当時鹿鳴館に招かれた西洋人は猿真似だと笑い、ビゴーに風刺画にされ、日本文化を尊重する人々には理解されず、第二次世界大戦がはじまると「不経済の象徴」だと言われ取り壊しが決まる。

鹿鳴館は煌びやかな、明治時代の象徴だとばかり思っていたけど。実際調べてみるとそうではなかった。もし残っていたらどれだけの価値があったのか。残念。

谷口の思い「明治の価値ある建物を残せないのか」この意見が一致した四高(現金沢大学)の同窓生である土川元夫と、明治村を構想したわけで。

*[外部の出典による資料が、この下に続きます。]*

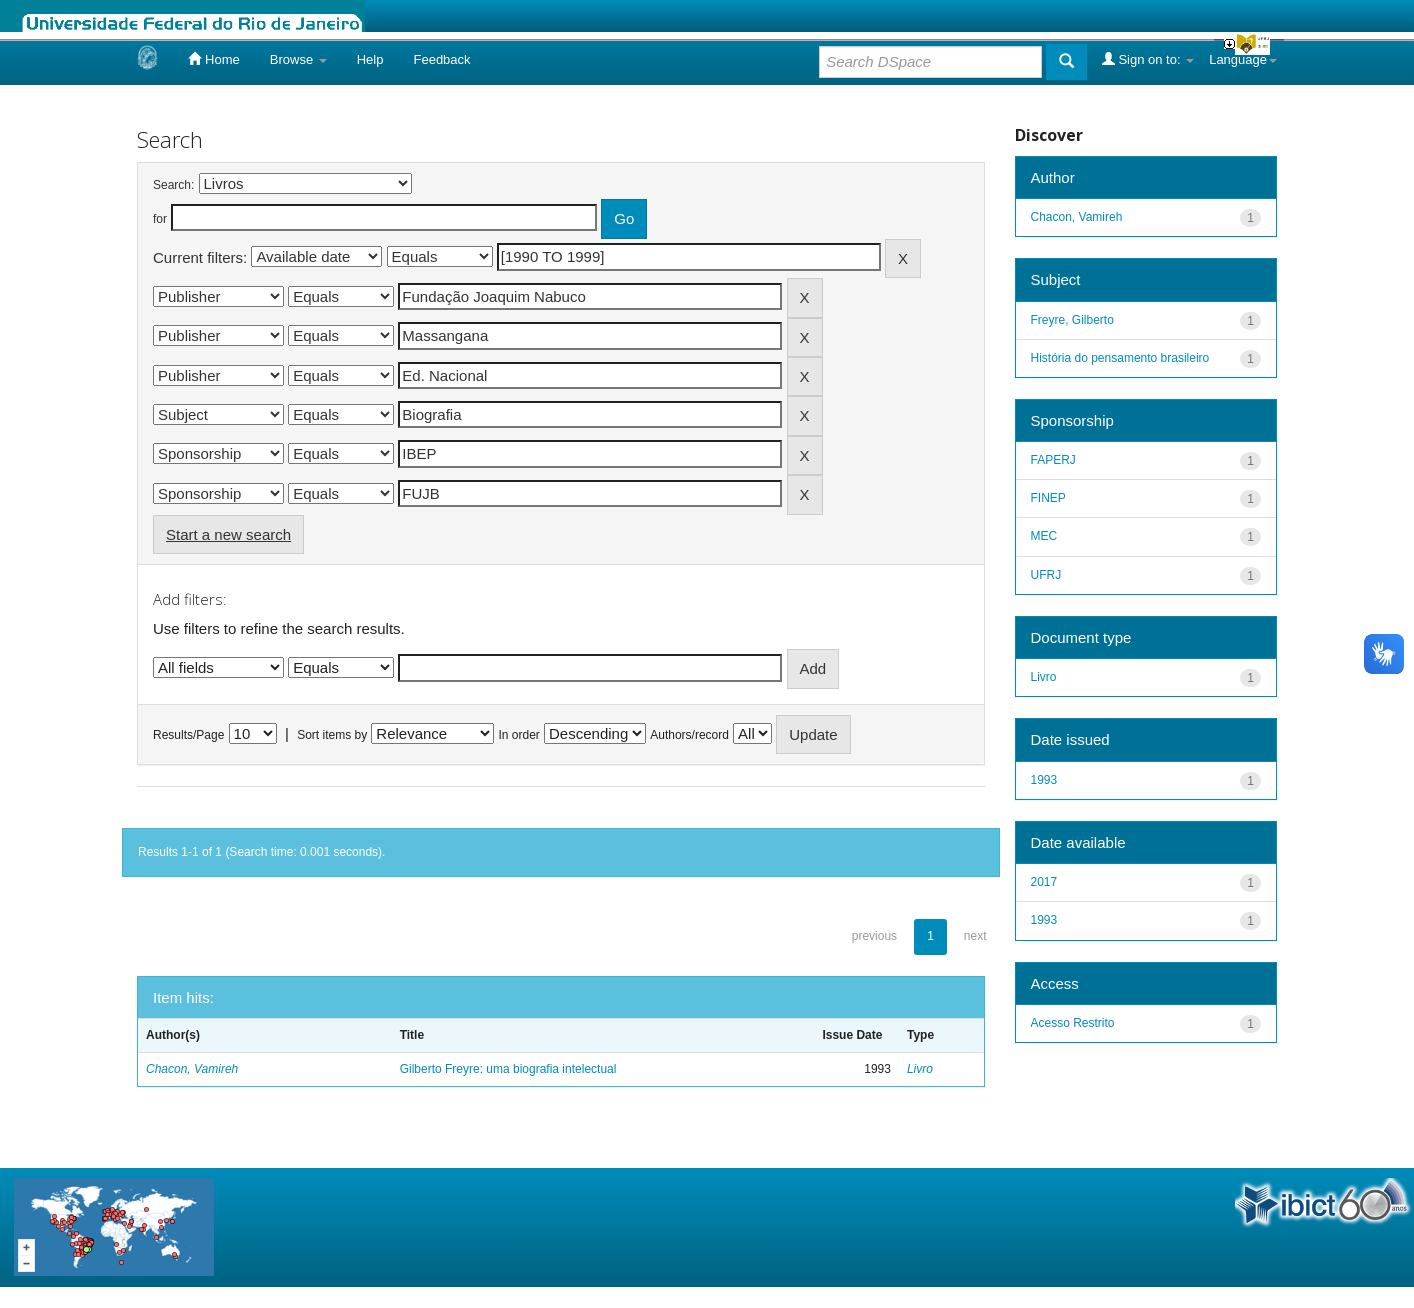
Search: (173, 185)
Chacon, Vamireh (192, 1069)
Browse (298, 59)
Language (1243, 59)
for (160, 219)
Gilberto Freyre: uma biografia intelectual (508, 1069)
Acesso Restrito (1073, 1023)
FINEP (1048, 498)
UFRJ (1046, 575)
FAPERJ (1053, 460)
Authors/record (689, 735)
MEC (1044, 536)
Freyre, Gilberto (1072, 320)
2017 (1044, 882)
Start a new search (228, 534)
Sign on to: (1148, 59)
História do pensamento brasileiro (1120, 358)
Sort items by (332, 735)
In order (519, 735)
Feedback (441, 59)
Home (213, 59)
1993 (1044, 780)
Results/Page (188, 735)
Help (370, 59)
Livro (920, 1069)
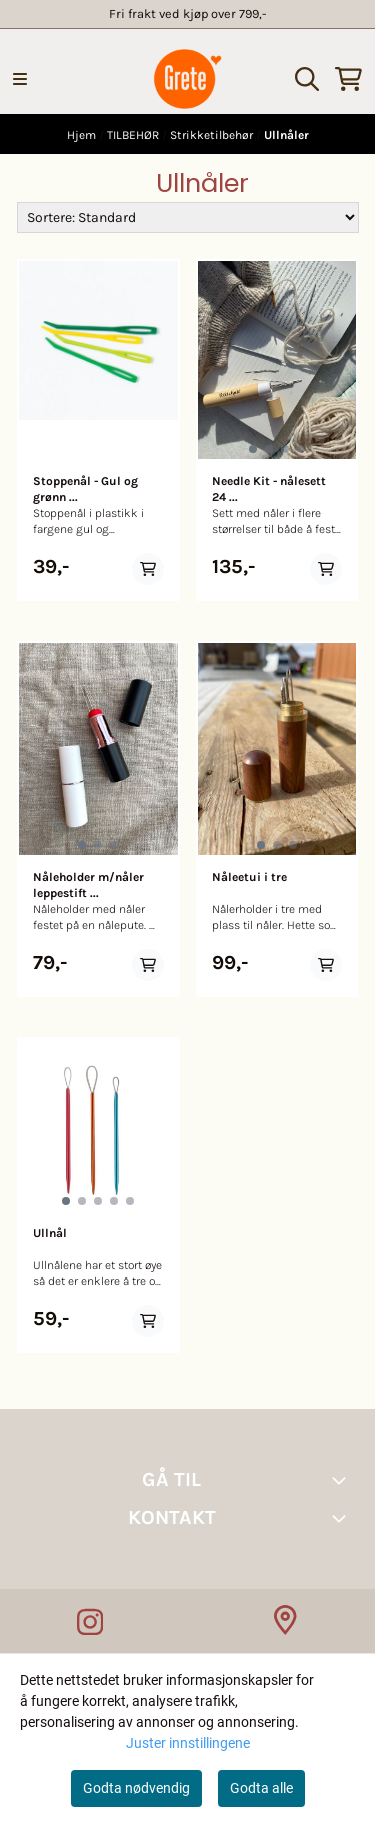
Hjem (83, 135)
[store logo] (187, 79)
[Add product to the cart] (148, 569)
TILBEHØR (134, 135)
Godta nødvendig (136, 1788)
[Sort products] (188, 217)
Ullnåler (286, 135)
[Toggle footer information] (343, 1480)
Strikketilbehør (213, 135)
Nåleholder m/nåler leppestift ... (88, 885)
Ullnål (50, 1233)
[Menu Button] (20, 79)
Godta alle (261, 1788)
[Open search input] (307, 79)
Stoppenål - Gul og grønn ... (85, 489)
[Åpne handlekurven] (348, 79)
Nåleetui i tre (249, 877)
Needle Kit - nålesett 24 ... (269, 489)
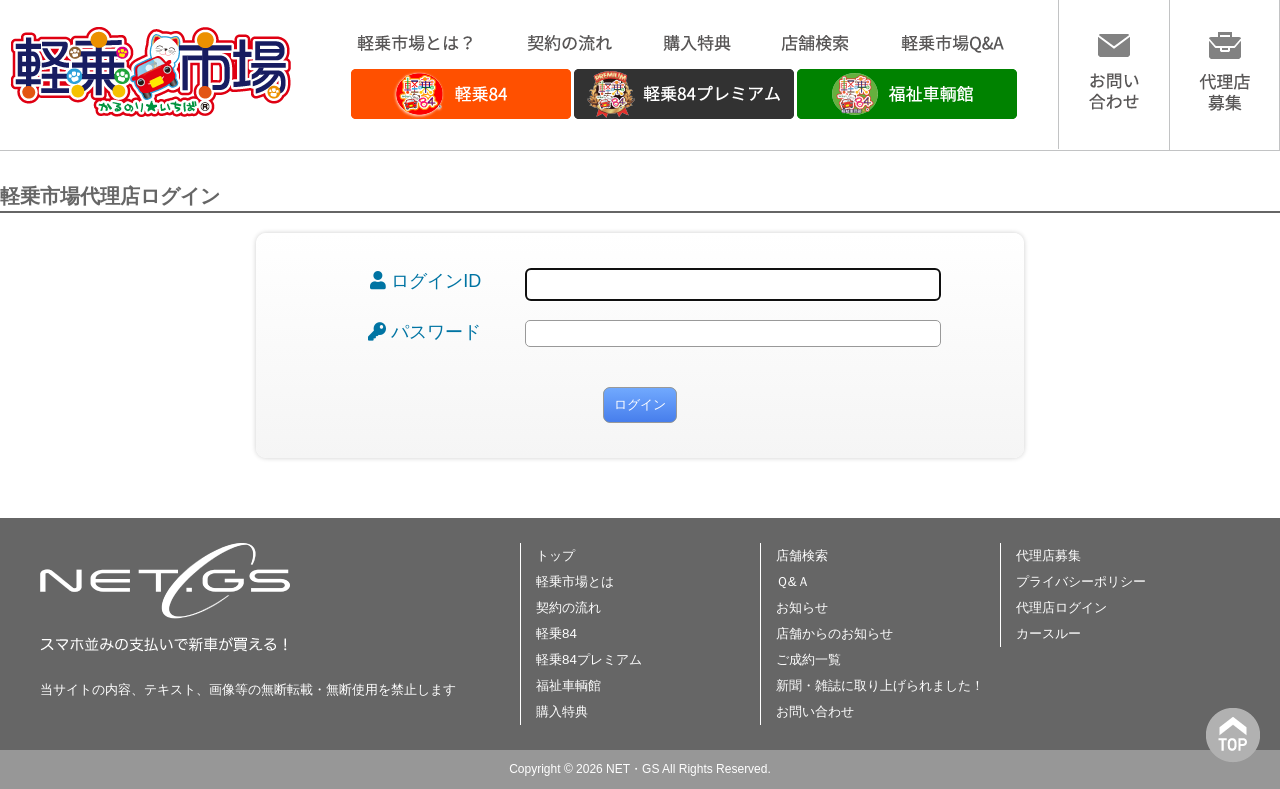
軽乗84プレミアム (589, 659)
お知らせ (802, 607)
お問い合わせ (815, 711)
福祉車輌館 (568, 685)
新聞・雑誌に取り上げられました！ (880, 685)
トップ (555, 555)
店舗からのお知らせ (834, 633)
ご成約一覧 (808, 659)
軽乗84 (556, 633)
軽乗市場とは (575, 581)
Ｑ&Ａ (793, 581)
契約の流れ (568, 607)
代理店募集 (1048, 555)
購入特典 (562, 711)
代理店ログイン (1061, 607)
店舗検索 (802, 555)
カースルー (1048, 633)
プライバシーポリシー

鹿鳴館が残っていたら、今、明治村はなかっただろうと思う。私の大好きな場所が。あのきれいなステンドグラスのザビエル天主堂も、ほんの一部しか残っていないけど川崎銀行も、ライト館も、西郷邸も、墨田川にかかっていた橋も、みんなみーんな取り壊されていたと思えば、鹿鳴館の無念(と思ってるかは分からないけど)も晴れるのかな。

そしてコンドルは多くの建築を残したけれど、一番の功績は鹿鳴館ではなく、大学で教えていた生徒こそが功績だと。若干25歳で日本政府に呼ばれ、日本人女性と結ばれ、日本の地に骨を埋めたコンドル。西洋化を目指していなければ、コンドルは日本に呼ばれることもなかったはず。歴史の面白さは、ひとつ道が違えば今とは違う歴史があったであろうと無数に想像ができること。過去に思いを馳せながら、楽しく鹿鳴館を学べました。